Tous, de Biden à Erdogan, de Guterres à Scholz (…) s’inquiètent d’une possible catastrophe nucléaire provoquée par un bombardement de la centrale de Zaporijia, la plus grande d’Europe où les forces russes ont installé des hommes , des canons, des lances missiles même s’ils démentent tout déploiement « d’armes lourdes ». Vendredi après-midi, le président Poutine s’est même entretenu avec « l’inamical » président Macron auquel il ne devait pas reparler pour échanger sur la centrale. Les deux hommes se sont dits favorables à une inspection rapide de l’AIEA – Moscou évoque septembre-, mais le Russe estime que les Ukrainiens, par leurs bombardements, « risquent de provoquer une catastrophe de grande ampleur ».
Depuis plusieurs jours, Russes et Ukrainiens s’accusent mutuellement et avaient même annoncé pour ce vendredi des attaques, des provocations. Les risques sont réels, une erreur de tir peut être fatale, et les inquiétudes sont légitimes. Le faucon Dmitri Medvedev, ex-président et actuel vice-président du Conseil de sécurité russe, écrivait la semaine dernière sur son compte Telegram : « Les salopards de Kiev et leurs mécènes occidentaux semblent prêts à organiser un nouveau Tchernobyl. (…) Que puis-je dire… N’oublions pas que l’Union européenne possède également des centrales nucléaires. Et que des accidents y sont également possibles. » Hier, sur Russiya-1, l’inénarrable commentateur Vladimir Soloviev déclarait sérieusement : «si ça explose, nous avons des combinaisons de protection, et nous n’arrêterons pas les actions militaires. Notre armée a appris à se battre dans des conditions de contamination. »

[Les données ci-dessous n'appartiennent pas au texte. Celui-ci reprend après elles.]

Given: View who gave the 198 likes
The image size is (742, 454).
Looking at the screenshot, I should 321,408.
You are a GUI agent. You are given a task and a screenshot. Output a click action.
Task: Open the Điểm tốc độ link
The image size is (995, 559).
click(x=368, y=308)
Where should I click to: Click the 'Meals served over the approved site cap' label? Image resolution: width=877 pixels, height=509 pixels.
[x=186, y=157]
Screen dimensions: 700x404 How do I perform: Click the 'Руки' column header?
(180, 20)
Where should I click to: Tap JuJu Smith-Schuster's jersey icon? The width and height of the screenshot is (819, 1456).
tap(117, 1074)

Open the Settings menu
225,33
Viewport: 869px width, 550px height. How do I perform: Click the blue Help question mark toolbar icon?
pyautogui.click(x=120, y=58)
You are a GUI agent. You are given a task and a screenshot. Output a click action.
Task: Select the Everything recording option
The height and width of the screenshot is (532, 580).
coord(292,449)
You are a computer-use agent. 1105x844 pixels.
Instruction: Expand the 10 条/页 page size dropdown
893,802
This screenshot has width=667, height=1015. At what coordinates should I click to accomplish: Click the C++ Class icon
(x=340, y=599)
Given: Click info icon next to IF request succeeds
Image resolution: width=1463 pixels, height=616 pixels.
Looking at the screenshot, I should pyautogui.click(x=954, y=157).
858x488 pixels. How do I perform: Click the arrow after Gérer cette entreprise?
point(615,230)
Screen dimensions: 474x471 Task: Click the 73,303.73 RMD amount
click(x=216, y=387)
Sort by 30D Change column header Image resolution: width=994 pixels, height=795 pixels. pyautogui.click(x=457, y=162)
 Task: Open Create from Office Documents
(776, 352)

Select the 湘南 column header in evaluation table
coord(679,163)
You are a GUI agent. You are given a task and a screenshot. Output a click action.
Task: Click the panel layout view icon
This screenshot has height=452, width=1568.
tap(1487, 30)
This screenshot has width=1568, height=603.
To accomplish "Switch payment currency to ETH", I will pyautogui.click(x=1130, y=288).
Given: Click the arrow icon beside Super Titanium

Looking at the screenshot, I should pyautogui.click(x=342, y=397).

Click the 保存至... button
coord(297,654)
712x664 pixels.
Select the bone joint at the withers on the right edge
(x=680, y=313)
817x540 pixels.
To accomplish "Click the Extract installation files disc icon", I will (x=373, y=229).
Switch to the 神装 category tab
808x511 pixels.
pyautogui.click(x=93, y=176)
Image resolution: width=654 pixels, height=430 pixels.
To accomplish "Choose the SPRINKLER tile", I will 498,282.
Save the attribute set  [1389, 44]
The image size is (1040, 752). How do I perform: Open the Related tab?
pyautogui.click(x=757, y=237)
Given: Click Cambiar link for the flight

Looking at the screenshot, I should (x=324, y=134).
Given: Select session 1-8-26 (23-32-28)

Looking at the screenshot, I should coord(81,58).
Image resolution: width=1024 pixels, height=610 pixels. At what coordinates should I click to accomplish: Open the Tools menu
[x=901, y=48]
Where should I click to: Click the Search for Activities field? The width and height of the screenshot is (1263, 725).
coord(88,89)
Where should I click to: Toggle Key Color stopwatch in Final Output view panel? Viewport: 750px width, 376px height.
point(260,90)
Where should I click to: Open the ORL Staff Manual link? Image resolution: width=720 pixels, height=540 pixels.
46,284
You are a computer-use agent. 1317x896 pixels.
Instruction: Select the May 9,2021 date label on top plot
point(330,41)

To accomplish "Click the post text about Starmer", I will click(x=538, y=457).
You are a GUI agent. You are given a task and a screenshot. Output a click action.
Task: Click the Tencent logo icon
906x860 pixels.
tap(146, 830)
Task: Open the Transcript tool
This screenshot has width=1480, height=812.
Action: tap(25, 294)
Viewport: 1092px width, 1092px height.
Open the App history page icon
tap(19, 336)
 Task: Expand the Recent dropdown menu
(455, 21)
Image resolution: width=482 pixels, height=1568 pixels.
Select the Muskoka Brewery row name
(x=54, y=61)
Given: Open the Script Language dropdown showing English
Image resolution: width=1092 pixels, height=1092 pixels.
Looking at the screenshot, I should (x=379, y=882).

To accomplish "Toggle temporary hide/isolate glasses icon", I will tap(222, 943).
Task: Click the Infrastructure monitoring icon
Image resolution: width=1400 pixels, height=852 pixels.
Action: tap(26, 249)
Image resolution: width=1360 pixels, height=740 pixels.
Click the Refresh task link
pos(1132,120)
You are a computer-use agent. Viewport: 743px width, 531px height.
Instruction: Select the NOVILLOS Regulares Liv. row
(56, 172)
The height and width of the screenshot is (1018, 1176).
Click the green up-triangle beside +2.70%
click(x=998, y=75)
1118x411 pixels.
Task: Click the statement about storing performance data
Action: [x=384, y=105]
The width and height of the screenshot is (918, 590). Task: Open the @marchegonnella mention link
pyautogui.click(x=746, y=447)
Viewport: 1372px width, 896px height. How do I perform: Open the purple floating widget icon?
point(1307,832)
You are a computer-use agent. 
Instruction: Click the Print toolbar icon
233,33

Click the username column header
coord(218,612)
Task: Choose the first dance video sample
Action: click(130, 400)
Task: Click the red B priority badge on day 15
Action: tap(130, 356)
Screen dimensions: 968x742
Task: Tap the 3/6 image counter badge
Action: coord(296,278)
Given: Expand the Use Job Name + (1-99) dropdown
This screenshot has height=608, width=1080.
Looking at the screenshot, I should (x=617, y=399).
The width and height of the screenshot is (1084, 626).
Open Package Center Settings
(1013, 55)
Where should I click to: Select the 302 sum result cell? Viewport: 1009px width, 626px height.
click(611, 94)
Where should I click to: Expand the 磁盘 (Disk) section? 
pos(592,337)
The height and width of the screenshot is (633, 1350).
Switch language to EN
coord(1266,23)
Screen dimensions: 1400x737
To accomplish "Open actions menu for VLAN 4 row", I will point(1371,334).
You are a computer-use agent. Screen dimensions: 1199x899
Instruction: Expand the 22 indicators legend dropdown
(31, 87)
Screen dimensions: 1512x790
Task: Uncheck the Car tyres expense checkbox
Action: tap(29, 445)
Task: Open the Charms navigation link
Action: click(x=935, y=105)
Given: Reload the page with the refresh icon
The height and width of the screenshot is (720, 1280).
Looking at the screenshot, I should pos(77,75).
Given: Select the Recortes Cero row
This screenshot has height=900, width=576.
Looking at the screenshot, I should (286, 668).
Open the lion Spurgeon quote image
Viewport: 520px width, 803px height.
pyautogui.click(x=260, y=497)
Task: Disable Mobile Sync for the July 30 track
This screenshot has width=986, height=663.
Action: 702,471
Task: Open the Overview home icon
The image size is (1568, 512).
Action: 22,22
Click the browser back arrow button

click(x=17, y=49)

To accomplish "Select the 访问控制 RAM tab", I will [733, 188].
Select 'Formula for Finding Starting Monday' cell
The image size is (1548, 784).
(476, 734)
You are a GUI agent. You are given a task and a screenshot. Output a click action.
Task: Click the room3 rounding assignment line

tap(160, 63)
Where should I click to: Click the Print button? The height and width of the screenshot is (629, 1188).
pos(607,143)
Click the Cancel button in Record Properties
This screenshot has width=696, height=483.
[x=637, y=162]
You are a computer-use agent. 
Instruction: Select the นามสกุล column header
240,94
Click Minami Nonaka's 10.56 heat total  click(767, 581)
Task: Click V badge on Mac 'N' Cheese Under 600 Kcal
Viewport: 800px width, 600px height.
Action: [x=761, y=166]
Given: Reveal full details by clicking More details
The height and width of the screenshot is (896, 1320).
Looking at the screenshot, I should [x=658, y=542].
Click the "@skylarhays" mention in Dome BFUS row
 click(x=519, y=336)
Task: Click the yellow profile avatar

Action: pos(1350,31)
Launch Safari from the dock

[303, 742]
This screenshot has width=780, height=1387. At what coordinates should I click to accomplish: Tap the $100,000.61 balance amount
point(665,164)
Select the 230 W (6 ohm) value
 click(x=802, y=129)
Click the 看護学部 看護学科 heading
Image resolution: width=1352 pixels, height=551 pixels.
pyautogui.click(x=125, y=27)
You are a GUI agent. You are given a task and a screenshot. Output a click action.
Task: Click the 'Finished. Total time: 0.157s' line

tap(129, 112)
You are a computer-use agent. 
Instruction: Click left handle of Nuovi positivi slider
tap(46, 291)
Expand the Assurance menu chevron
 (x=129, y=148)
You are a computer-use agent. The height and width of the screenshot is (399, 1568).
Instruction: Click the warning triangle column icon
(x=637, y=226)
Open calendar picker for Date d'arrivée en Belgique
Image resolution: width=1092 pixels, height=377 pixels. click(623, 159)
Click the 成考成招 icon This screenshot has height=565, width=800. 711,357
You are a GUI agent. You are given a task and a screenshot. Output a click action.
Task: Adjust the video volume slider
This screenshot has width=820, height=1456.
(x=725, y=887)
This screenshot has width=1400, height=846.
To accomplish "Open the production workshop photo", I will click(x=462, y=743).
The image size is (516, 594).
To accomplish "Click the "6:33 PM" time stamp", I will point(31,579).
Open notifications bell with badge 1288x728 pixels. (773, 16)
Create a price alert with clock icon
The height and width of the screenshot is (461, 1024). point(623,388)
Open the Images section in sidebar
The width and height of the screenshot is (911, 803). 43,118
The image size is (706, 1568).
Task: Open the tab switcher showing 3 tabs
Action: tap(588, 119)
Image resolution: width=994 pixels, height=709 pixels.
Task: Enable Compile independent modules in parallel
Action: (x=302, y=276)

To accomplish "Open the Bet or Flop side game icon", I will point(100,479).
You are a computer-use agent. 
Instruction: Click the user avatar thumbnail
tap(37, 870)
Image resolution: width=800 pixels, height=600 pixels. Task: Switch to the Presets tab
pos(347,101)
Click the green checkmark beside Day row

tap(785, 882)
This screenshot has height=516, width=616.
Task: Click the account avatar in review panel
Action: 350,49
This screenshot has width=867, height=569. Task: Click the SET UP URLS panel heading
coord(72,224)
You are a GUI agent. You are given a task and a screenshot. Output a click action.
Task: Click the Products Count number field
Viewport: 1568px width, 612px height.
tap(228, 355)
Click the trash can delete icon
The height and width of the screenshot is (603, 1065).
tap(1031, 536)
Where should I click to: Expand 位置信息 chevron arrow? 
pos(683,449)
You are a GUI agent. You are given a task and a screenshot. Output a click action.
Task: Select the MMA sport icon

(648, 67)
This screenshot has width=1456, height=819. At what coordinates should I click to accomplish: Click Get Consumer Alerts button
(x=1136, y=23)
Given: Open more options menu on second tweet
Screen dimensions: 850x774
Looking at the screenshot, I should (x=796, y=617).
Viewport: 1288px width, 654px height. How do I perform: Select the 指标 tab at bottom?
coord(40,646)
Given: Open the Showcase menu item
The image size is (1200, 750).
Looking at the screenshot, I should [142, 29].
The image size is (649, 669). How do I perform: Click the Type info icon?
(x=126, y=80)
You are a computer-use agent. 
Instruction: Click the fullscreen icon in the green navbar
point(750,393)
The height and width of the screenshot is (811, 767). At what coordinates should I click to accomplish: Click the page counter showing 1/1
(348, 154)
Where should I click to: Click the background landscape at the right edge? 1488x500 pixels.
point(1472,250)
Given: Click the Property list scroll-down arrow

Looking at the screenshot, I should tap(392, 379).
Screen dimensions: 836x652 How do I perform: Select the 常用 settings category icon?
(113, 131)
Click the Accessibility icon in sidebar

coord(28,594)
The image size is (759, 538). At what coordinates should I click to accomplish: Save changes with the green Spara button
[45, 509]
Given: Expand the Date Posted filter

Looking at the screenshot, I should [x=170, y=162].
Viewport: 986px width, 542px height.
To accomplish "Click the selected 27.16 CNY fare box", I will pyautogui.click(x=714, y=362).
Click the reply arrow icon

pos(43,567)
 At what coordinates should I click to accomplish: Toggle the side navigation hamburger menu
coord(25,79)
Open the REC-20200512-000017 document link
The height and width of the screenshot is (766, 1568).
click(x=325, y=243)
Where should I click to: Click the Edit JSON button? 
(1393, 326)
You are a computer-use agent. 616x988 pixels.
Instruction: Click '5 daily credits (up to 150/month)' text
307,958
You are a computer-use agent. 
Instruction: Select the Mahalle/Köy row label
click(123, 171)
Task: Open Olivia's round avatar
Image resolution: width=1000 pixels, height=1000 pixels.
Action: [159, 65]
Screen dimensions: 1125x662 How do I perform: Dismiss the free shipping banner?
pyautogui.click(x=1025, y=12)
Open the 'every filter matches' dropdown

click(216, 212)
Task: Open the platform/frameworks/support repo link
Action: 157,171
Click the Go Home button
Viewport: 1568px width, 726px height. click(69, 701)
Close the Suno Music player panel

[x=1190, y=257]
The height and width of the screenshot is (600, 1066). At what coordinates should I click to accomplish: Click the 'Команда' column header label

Du côté ukrainien, on se prépare au pire et les simulations, les exercices de sauvetage, de mise à l’abri se multiplient avec un matériel ultra moderne. Tous les scénarios sont envisagés, étudiés.
Cependant, il faut bien voir que ni les Ukrainiens, ni les Russes ne sont assez fous pour, délibérément, provoquer un nouveau Tchernobyl aux conséquences incalculables et fâcheuses pour eux. La Biélorussie de Loukachenko, l’allié et vassal de Poutine serait gravement affectée. Invraisemblable, même si répétons-le, une erreur peut provoquer le pire. Le but de Moscou est de détourner une partie de la production vers la Crimée qui manque d’électricité. Ce vendredi, le patron de l’ONU, Antonio Guterres a rappelé et insisté : « l’électricité produite à Zaporijjia est de l’électricité ukrainienne et elle est indispensable au peuple ukrainien, en particulier l’hiver. »
S’il faut tout faire pour mettre la centrale à l’abri des bombes et démilitariser la zone comme le prévoit le cadre légal international, il faut aussi raison garder : la situation est stable, indique Emmanuelle Galichet, enseignante-chercheuse en physique nucléaire au Conservatoire National des Arts et Métiers de Paris : si la situation est tendue, le niveau de radioactivité autour de la centrale reste pour l’instant normal. « Le réseau de surveillance ukrainien fait partie du réseau européen, les capteurs sont de même qualité qu’en France. Aujourd’hui, affirme-t-elle, on n’a absolument aucun rejet de radioactivité ». Russes et Ukrainiens font monter la tension, font de la centrale un atout pour leur communication, leur récit de guerre, leur propagande…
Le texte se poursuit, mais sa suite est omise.